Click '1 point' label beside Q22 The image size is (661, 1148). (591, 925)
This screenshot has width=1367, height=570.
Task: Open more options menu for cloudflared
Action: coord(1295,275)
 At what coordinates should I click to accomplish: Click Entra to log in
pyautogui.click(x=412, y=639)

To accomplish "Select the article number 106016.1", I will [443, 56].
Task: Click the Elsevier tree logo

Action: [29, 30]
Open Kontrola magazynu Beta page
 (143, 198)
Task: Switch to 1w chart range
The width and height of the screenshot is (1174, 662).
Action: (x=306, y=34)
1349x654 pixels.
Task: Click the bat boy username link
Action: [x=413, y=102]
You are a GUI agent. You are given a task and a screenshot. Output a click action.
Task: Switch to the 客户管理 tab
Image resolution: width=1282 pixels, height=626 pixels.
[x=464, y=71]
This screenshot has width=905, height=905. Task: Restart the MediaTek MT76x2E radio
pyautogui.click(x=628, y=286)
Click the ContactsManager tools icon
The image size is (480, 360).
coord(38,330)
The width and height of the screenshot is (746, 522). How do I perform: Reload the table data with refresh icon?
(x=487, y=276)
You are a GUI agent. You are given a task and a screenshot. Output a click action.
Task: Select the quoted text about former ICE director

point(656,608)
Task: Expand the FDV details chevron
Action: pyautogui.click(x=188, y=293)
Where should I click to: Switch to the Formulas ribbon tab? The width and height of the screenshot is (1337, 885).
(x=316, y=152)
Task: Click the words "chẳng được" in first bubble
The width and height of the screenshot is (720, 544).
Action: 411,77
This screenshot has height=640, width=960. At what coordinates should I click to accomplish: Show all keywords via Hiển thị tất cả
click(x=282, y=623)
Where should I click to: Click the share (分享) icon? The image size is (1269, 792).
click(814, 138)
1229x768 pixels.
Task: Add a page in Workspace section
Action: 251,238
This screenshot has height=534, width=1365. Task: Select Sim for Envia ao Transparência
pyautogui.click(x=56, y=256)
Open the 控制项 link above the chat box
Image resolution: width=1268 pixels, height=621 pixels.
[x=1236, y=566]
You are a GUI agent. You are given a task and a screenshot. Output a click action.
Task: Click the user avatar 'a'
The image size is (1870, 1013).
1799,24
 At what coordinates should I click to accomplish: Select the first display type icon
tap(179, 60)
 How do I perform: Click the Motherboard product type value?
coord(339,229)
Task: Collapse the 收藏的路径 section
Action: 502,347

[Work to be completed]
Each record above should be transcribed exactly.

[Task solution]
Click '1 point' label beside Q22 The image size is (661, 1148). (591, 925)
This screenshot has width=1367, height=570.
Task: Open more options menu for cloudflared
Action: coord(1295,275)
 At what coordinates should I click to accomplish: Click Entra to log in
pyautogui.click(x=412, y=639)

To accomplish "Select the article number 106016.1", I will [443, 56].
Task: Click the Elsevier tree logo

Action: [29, 30]
Open Kontrola magazynu Beta page
 (143, 198)
Task: Switch to 1w chart range
The width and height of the screenshot is (1174, 662).
Action: (x=306, y=34)
1349x654 pixels.
Task: Click the bat boy username link
Action: [x=413, y=102]
You are a GUI agent. You are given a task and a screenshot. Output a click action.
Task: Switch to the 客户管理 tab
Image resolution: width=1282 pixels, height=626 pixels.
[x=464, y=71]
This screenshot has width=905, height=905. Task: Restart the MediaTek MT76x2E radio
pyautogui.click(x=628, y=286)
Click the ContactsManager tools icon
The image size is (480, 360).
coord(38,330)
The width and height of the screenshot is (746, 522). How do I perform: Reload the table data with refresh icon?
(x=487, y=276)
You are a GUI agent. You are given a task and a screenshot. Output a click action.
Task: Select the quoted text about former ICE director

point(656,608)
Task: Expand the FDV details chevron
Action: pyautogui.click(x=188, y=293)
Where should I click to: Switch to the Formulas ribbon tab? The width and height of the screenshot is (1337, 885).
(x=316, y=152)
Task: Click the words "chẳng được" in first bubble
The width and height of the screenshot is (720, 544).
Action: 411,77
This screenshot has height=640, width=960. At what coordinates should I click to accomplish: Show all keywords via Hiển thị tất cả
click(x=282, y=623)
Where should I click to: Click the share (分享) icon? The image size is (1269, 792).
click(814, 138)
1229x768 pixels.
Task: Add a page in Workspace section
Action: 251,238
This screenshot has height=534, width=1365. Task: Select Sim for Envia ao Transparência
pyautogui.click(x=56, y=256)
Open the 控制项 link above the chat box
Image resolution: width=1268 pixels, height=621 pixels.
[x=1236, y=566]
You are a GUI agent. You are given a task and a screenshot. Output a click action.
Task: Click the user avatar 'a'
The image size is (1870, 1013).
1799,24
 At what coordinates should I click to accomplish: Select the first display type icon
tap(179, 60)
 How do I perform: Click the Motherboard product type value?
coord(339,229)
Task: Collapse the 收藏的路径 section
Action: 502,347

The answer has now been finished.